Written exercise:
Rewrite the items from the line that contains "You are a computer-use agent. This" through the line that contains "tap(462, 446)", both included, requests and all, and multiply each coordinate in the answers by 0.55, rounding to whole numbers with halves going up. Give only those lines, and leave every other number as it stands.

Provided information:
start
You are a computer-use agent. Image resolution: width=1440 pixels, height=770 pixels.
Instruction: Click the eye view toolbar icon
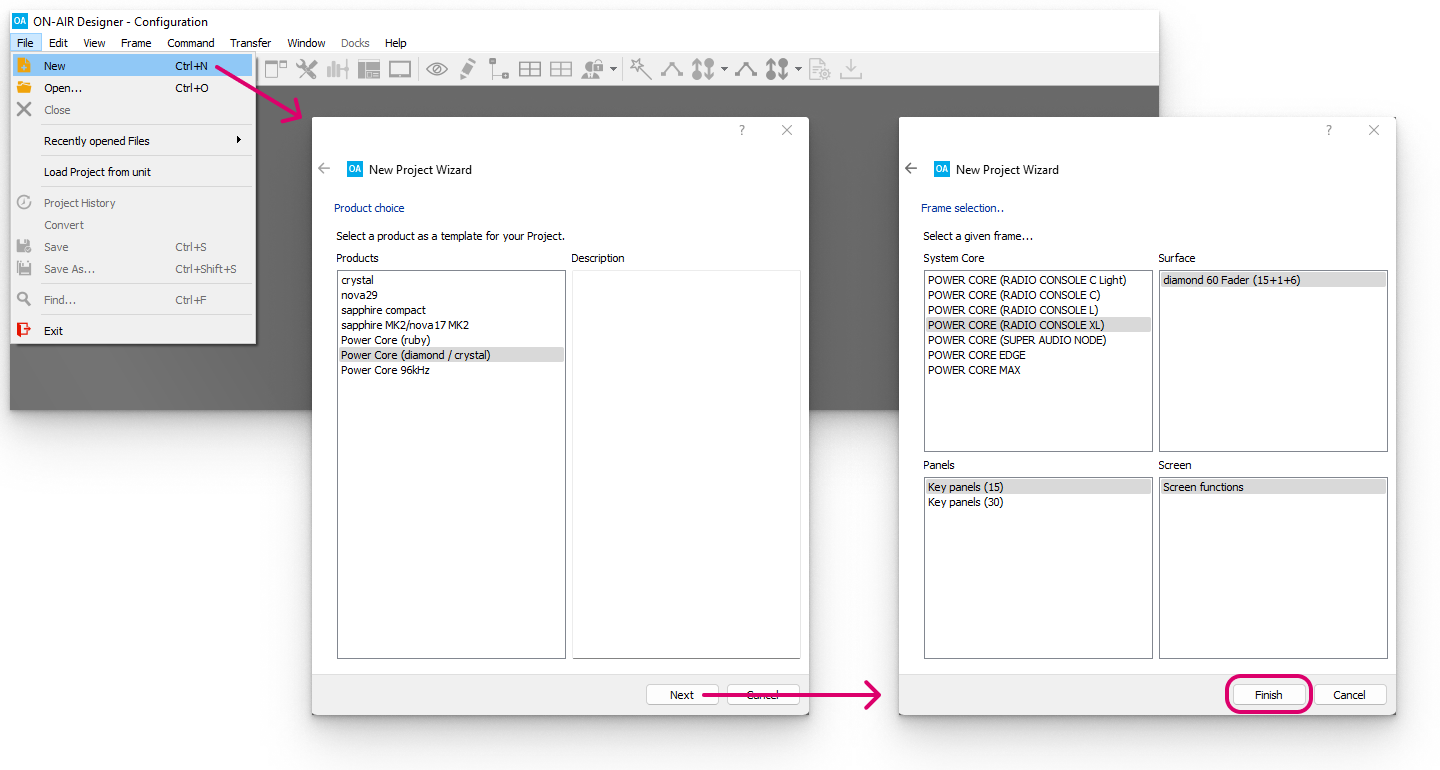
end
start
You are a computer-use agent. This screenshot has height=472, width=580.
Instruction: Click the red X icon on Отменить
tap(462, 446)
end
Response to the exercise:
You are a computer-use agent. This screenshot has height=472, width=580.
Instruction: Click the red X icon on Отменить
tap(254, 245)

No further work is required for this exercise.